To enhance credibility, this questionnaire departs from previous practices by selecting a heterogeneous sample of 100 testers, comprising practicing doctors from collaborating hospital, medical students, and university professors specializing in medicine. This diversity enriches the reliability of the collected data.
Nonetheless, the questionnaire is not entirely subjective. It establishes clear boundaries for the types of questions and expected answers, briefing testers about these limitations before they embark on the evaluation. Specifically, the medical inquiries are restricted to common, non-life-threatening ailments, as our system is intended to support patients in making informed decisions and to facilitate expedited access to medical services.
Questionares
For each experiment, a pair of custom-designed questionnaires was crafted to capture distinct aspects of the systems’ performance. Questionnaire 1, predominantly emphasizes the assessment of the systems’ search capabilities. It discriminates among the three systems being evaluated based on their unique searching proficiencies alone, thus allowing for a targeted evaluation of this crucial functionality. In contrast, Questionnaire 2 shifts its focus to delve deeper into the level of medical specialization embedded within the systems undergoing testing.

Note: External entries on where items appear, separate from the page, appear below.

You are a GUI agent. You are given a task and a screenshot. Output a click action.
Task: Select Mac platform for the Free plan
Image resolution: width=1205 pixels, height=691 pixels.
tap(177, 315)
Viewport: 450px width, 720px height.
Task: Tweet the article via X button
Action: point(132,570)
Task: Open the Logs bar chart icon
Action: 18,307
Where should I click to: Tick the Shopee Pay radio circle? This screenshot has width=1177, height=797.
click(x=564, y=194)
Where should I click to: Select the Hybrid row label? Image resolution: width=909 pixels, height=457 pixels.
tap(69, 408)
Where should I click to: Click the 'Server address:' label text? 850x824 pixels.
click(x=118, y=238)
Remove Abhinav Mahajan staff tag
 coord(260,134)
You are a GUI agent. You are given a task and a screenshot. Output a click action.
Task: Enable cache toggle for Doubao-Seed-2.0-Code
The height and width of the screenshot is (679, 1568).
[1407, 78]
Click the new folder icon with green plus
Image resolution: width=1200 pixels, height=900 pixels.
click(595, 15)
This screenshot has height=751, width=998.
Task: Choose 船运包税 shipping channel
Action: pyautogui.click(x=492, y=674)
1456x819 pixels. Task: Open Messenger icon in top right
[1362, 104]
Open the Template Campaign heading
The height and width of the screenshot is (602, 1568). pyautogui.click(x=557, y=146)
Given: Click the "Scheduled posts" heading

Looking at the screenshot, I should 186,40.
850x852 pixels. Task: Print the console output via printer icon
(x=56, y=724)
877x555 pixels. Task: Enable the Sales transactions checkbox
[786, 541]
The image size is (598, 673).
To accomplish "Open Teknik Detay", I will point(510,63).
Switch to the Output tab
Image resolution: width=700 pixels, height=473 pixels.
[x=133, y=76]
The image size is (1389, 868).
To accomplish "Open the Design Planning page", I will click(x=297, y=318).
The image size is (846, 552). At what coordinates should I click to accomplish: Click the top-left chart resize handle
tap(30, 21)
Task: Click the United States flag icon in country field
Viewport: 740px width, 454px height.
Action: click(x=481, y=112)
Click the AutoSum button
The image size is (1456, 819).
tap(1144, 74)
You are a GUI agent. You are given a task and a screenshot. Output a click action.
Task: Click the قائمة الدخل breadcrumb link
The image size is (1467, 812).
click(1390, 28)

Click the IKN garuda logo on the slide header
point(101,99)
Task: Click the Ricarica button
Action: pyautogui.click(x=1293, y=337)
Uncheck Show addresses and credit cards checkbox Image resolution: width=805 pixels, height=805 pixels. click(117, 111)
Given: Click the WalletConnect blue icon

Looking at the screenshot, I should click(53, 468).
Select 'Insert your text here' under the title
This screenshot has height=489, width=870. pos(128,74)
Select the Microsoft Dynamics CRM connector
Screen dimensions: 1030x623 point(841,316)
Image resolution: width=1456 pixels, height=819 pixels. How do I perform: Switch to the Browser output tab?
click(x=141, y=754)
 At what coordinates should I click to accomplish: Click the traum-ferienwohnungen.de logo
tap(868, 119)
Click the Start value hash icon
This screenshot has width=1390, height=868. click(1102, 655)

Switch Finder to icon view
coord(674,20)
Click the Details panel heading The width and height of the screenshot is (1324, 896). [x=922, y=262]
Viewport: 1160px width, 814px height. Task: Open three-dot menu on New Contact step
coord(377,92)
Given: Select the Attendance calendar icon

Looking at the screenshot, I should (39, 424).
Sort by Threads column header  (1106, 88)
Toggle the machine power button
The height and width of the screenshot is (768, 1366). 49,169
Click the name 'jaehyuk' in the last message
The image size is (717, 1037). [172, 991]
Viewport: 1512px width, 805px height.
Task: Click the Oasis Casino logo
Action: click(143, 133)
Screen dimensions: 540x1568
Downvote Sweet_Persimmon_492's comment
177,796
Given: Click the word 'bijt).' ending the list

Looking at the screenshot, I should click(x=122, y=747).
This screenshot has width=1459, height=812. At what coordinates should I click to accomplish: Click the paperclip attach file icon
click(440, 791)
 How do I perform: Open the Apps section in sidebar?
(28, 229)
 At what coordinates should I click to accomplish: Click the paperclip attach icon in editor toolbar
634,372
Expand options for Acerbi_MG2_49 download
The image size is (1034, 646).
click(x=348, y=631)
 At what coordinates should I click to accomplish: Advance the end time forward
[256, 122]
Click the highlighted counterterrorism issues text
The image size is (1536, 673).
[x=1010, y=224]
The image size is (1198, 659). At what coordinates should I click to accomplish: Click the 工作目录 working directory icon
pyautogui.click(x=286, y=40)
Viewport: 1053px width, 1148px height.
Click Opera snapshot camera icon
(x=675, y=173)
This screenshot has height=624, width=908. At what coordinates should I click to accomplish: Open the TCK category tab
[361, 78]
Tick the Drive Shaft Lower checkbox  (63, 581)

Questionnaire 1 for Ablation Experiment:

Questionnaire 2 for Comparison Experiment:

Results analysis
Figure 3 illustrates the outcomes of the administered Questionnaire 1. From Fig. 3, it is evident that System 3 consistently surpasses Systems 1 and 2 in the dimensions of Relevance and Usefulness, showcasing a notable advantage. We believe that this is because when Elasticsearch performs keyword search, the original text with slightly different semantics from the declarative sentence causes the traditional RAG method to deviate in the relevance calculation when asking questions using interrogative sentences, while the auxiliary meta-search can find relevant content as much as possible. Concerning Accuracy, System 3 marginally edges out Systems 1 and 2, suggesting that all three systems possess a commendable ability to deliver relatively accurate medical information. However, when it comes to Speed, System 3 exhibits a slight decrease in performance compared to its predecessors, which can be attributed to its integration of dual search models, leading to a somewhat prolonged response time.
Regarding the cumulative scores garnered from Questionnaire 1, both System 1 and System 3 managed to attain satisfactory scores exceeding the benchmark of 60, with System 3 notably achieving a commendable high score of 70. Conversely, System 2 fell short of the passing threshold. This outcome underscores the superior performance of Chroma, equipped with its semantic search functionality, in accomplishing this particular task.
In the illustrations depicted in Fig. 4, System 3 outperforms System 4 across nearly all metrics, except for Speed. Here, System 4 takes a considerable lead as it lacks the RAG feature. Nevertheless, the scores in the remaining categories clearly show that LLM enhanced with RAG capabilities provides superior overall performance, higher accuracy, and greater practicality, especially in fields such as medicine that require precise expertise, where the necessity to reduce hallucination rates and improve accuracy is higher. The shortcomings in speed can be corrected through hardware upgrades and optimizations. Although the dual search slows down the whole system, it is still slightly faster than SELF-RAG, and the proposed pipeline is only slightly inferior to SELF-RAG in terms of Anthropomorphism. This may be due to the influence of training and fine-tuning of the large language model. Since our medical language model has been fine-tuned on professional medical knowledge, it has certain professional capabilities. However, the distribution of professional data is quite different from that of the open domain, which affects its score in anthropomorphism.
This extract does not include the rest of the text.